Bien sûr, les paris horizontaux du PMU (d’abord le tiercé, puis les quartés, trios, quintés, etc.), qui ont fait les beaux jours des recettes d’antan. Mais force est de constater qu’ils ne correspondent plus à l’air du temps. Même s’ils ont séduit par le passé des millions de turfistes passionnés, ces millions se sont progressivement réduits à quelques centaines de milliers. Et ils ne se sont pas renouvelés. Et ils vieillissent. Bientôt, ils ne seront plus que quelques milliers. Bref, on a changé d’époque. Il serait temps que les instances des courses s’en aperçoivent, prennent la mesure du phénomène et adaptent leur gouvernance beaucoup plus vite qu’elles ne le font, qu’elles deviennent force de proposition d’une révolution nécessaire qu’il vaudrait mieux ne pas se laisser imposer – ni par des pouvoirs publics rarement clairvoyants dans ce domaine, ni par un PMU structurellement incapable de dépasser ses propres limites.

Oui, les courses sont à la fois un sport et un support de jeu. Mais elles doivent rester un sport d’abord ! On a trop tendance à l’oublier au nom de la recette du mutuel, qui pourtant fond comme neige au soleil. Alors assumons une fois pour toutes cette dichotomie qui doit cesser d’engendrer de la schizophrénie. Et créons clairement deux catégories de courses bien identifiées : l’une dite de « sélection », dédiée au sport et à la formation des champions, avec des paris dédiés, nouveaux, innovants, voire verticaux, gérés par des quantités de nouveaux opérateurs.

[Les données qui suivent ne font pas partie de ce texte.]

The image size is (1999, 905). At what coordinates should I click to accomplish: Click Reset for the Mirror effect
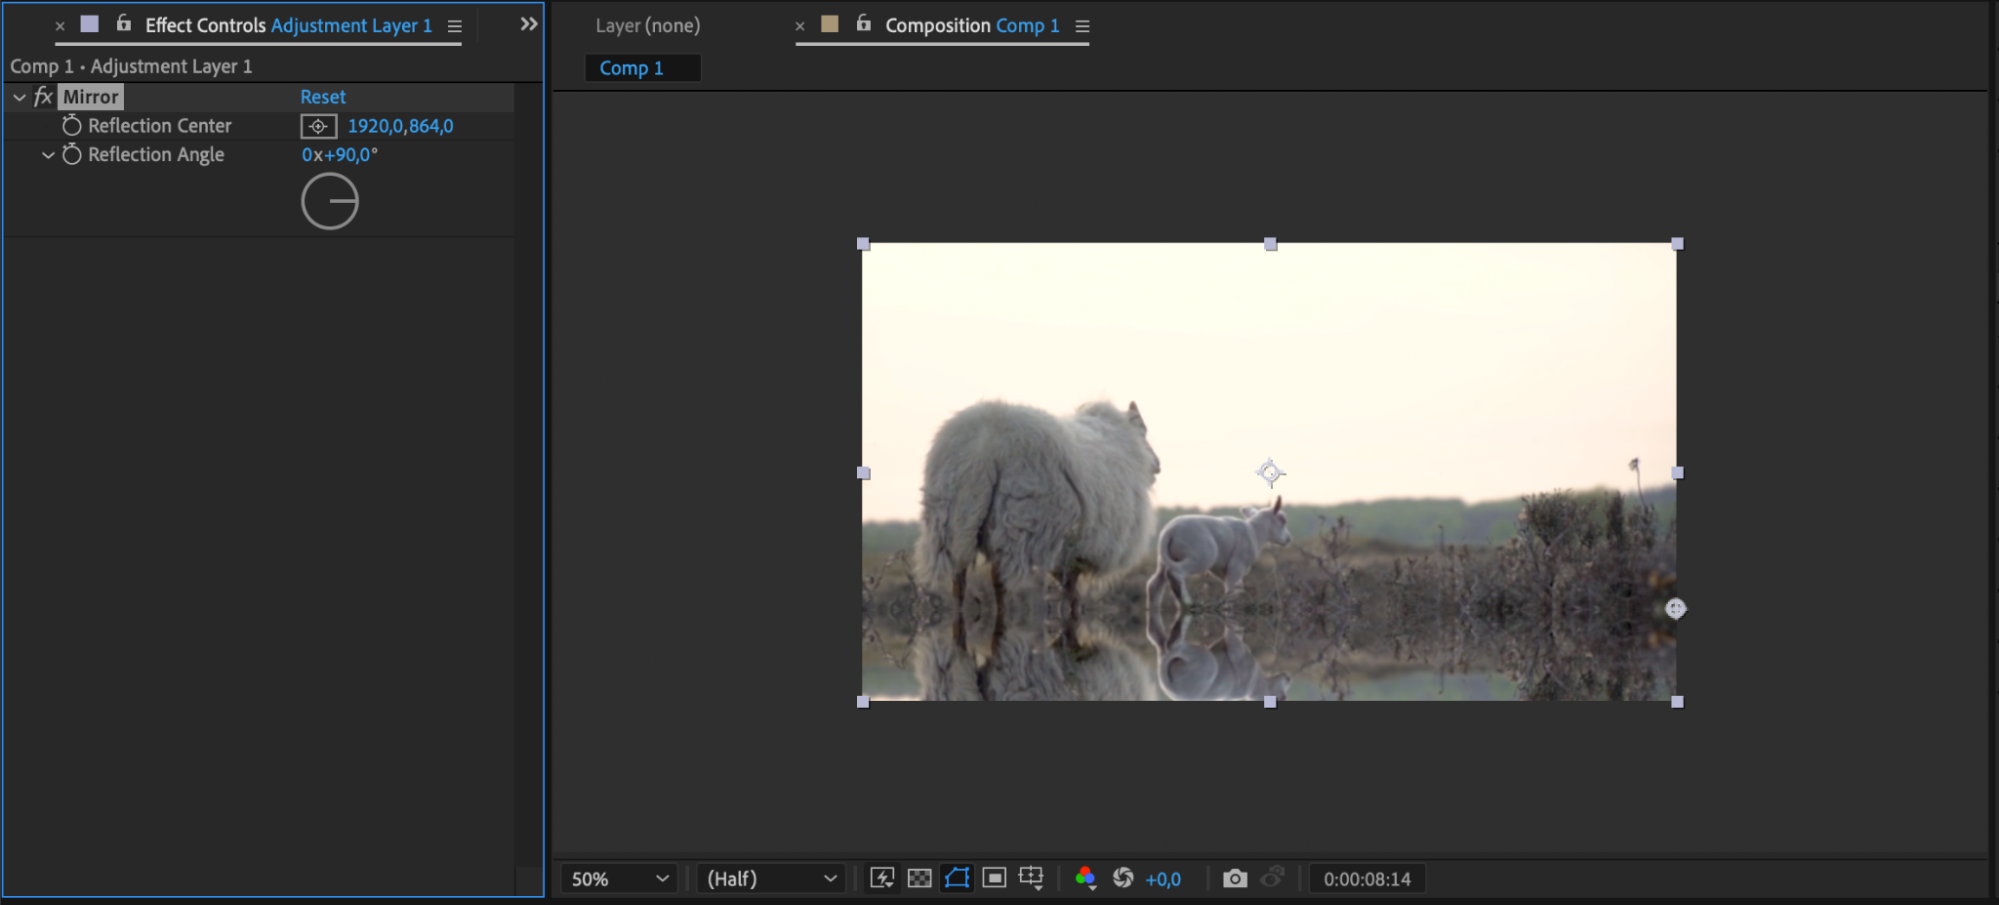(323, 97)
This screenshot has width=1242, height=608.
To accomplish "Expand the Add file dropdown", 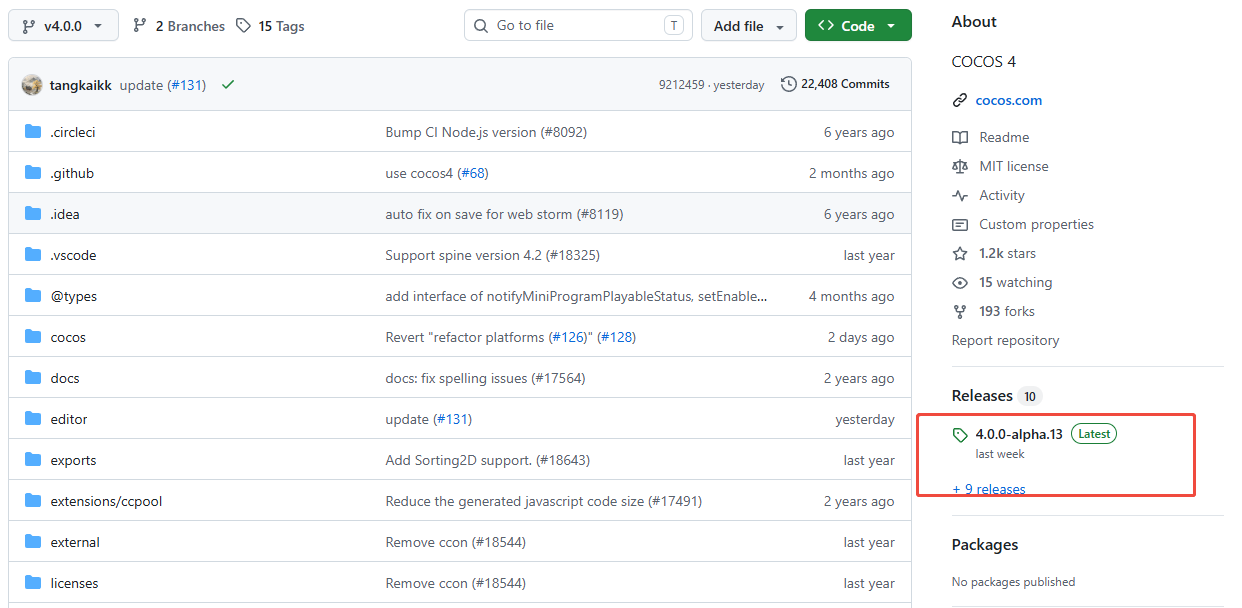I will [748, 26].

Et l’autre catégorie, pour les chevaux de moindre valeur, avec ses jeux traditionnels gérés par le PMU, quinté et autres, avec ses nombreux partants. Et laissons l’exclusivité du week-end à la première catégorie en recréant une course événement le dimanche, avec une gamme de paris redevenus populaires. On retrouvera l’esprit « Grande Course » de Canal+, mais cette fois-ci avec une vraie belle épreuve, et non pas un handicap quinté qui incite à la triche et dont le public finit par se demander ce qu’il a de si grand…

Ce n’est qu’après avoir transformé comme cela notre produit course, après lui avoir redonné son lustre et son exigence sportive, qu’on pourra commencer à réfléchir à une politique de relance de l’attractivité des hippodromes, à une meilleure scénarisation télévisée, à la recherche de nouveaux propriétaires, etc.